We took a day or two off.

Mary found a place in a vineyard, with big high ceilings and cornice molding and a marble bathroom and a porch that looked out over the harvested vines, and if I could spend my life with all of you it would be there, in the late afternoon, drinking wine, and scratching the dry ground of our souls for a common root — some thread of conversation that, once watered, blooms out and marks itself with laughter.

Soon after settling in we toast each other. After 30 years, you look at your old friend, and your lover, and you know each other so well, you apologize for the lack of mystery.

“Still love me?”
“I do.”

Some old friends stop by. It’s not casual.  In this day and age it takes months of planning just to get together, and this encounter has taken weeks to fix irremovably on the calendar.  We were all newlyweds and young parents together and there is a bond so strong that Mary’s eyes twinkle. We spend the evening feasting and falling into a conversation we could have had three decades ago, when we were neighbors and making each other’s coffee in the morning.

“I love those people,” Mary says later, Uber-ing home across some wine country dirt road at high speed, “I can still talk about anything with them.”

We eat bliss food and watch television and fall luxuriously asleep.  I have a cinematic dream about a road that can’t be scaled; the bus falls back down the hill into the river, and we see the bubbles rising up around us, but we survive to dance at someone’s wedding.

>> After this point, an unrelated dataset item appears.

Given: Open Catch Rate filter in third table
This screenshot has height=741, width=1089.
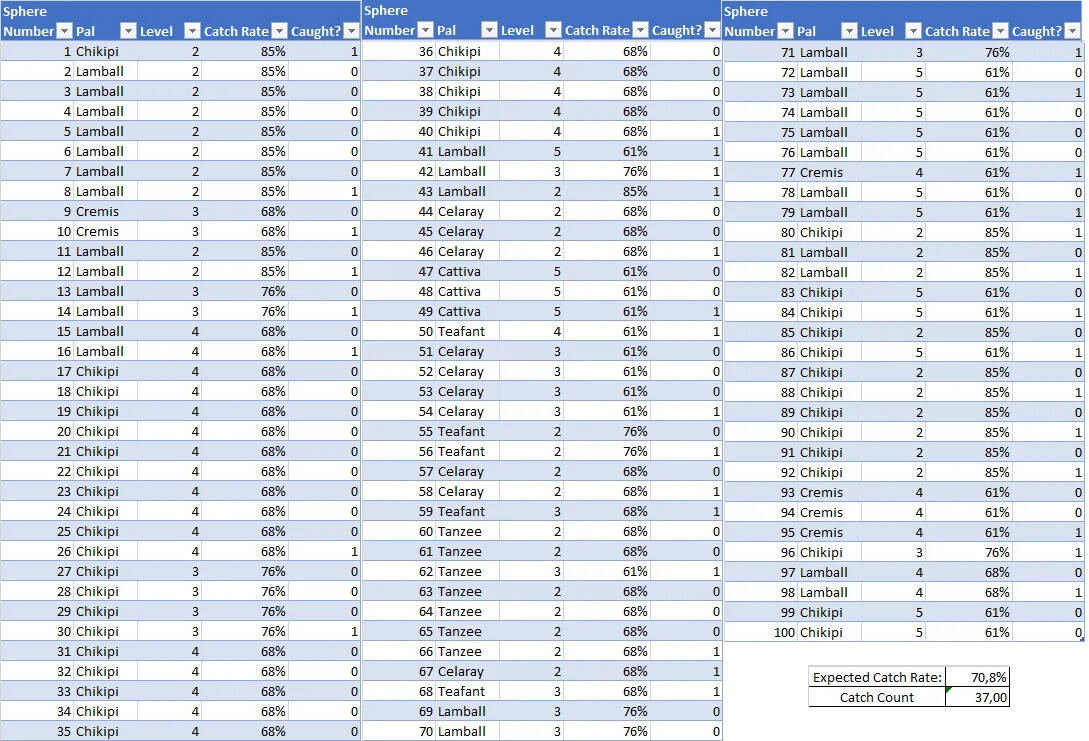Looking at the screenshot, I should (1000, 31).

Mary sleeps in.  I write.  The mayhem of the world screams at me, but it’s my day off and I shout it back, because we’re going to have lunch together. A big-eyed young mother takes our order with a smile that Mary and I can’t help complimenting. I think heaven will be a restaurant, in part, because when a young woman feeds you, and smiles at you, how could that not be heaven?

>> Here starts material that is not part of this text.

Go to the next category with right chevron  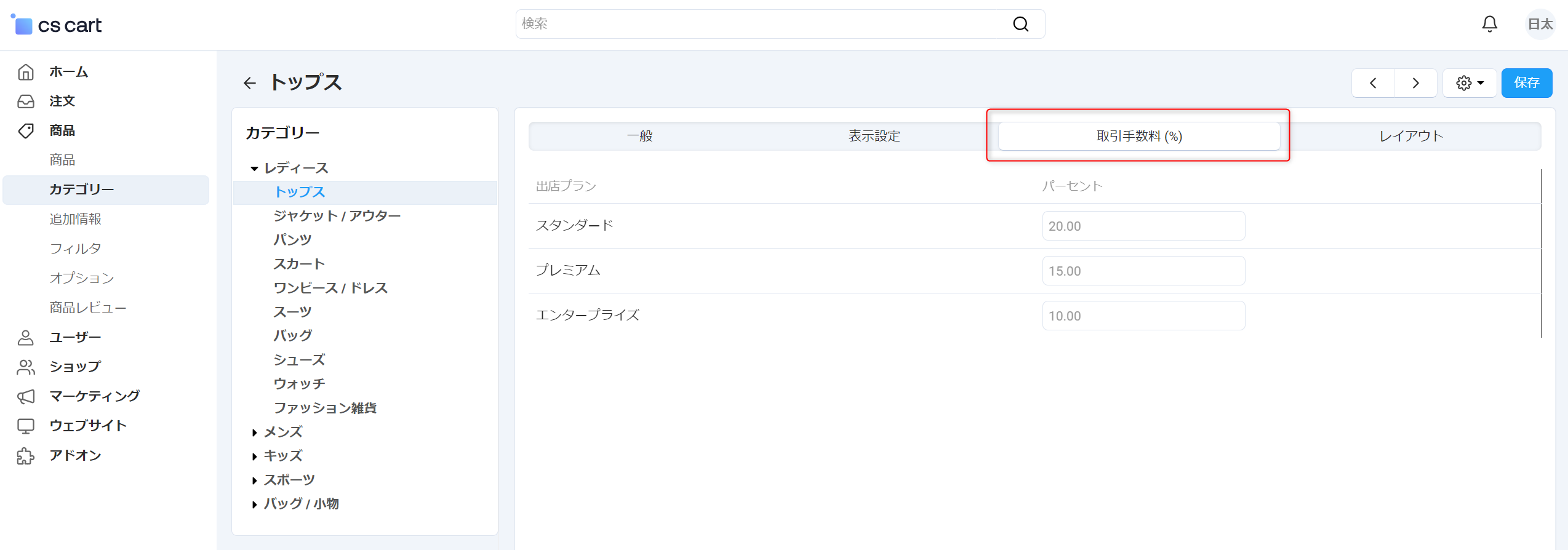point(1415,83)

A man with a Cherokee flute sits down next to us. He is venerable, with a long, dignified face that belongs in 1873 somewhere, at a cabinet meeting giving solemn advice to President Grant, but I notice his Cherokee flute is made of PVC pipe painted brown and it is not worthy of him.  After conversation across the room, I ask him if he would like to join us, and he confesses, among other things, “I never thought I would live this long.”  He loves this particular winery. He lost his wife. He loves this place so much he shows us around, and his devotion to his haunt touches me, (and Mary). We try to prove our farming credentials to the owner, but I am caught off guard by farming questions and I sense my own vanity.  I’m getting older, more prone to understand my weaknesses, but it still takes fifteen minutes to forgive myself.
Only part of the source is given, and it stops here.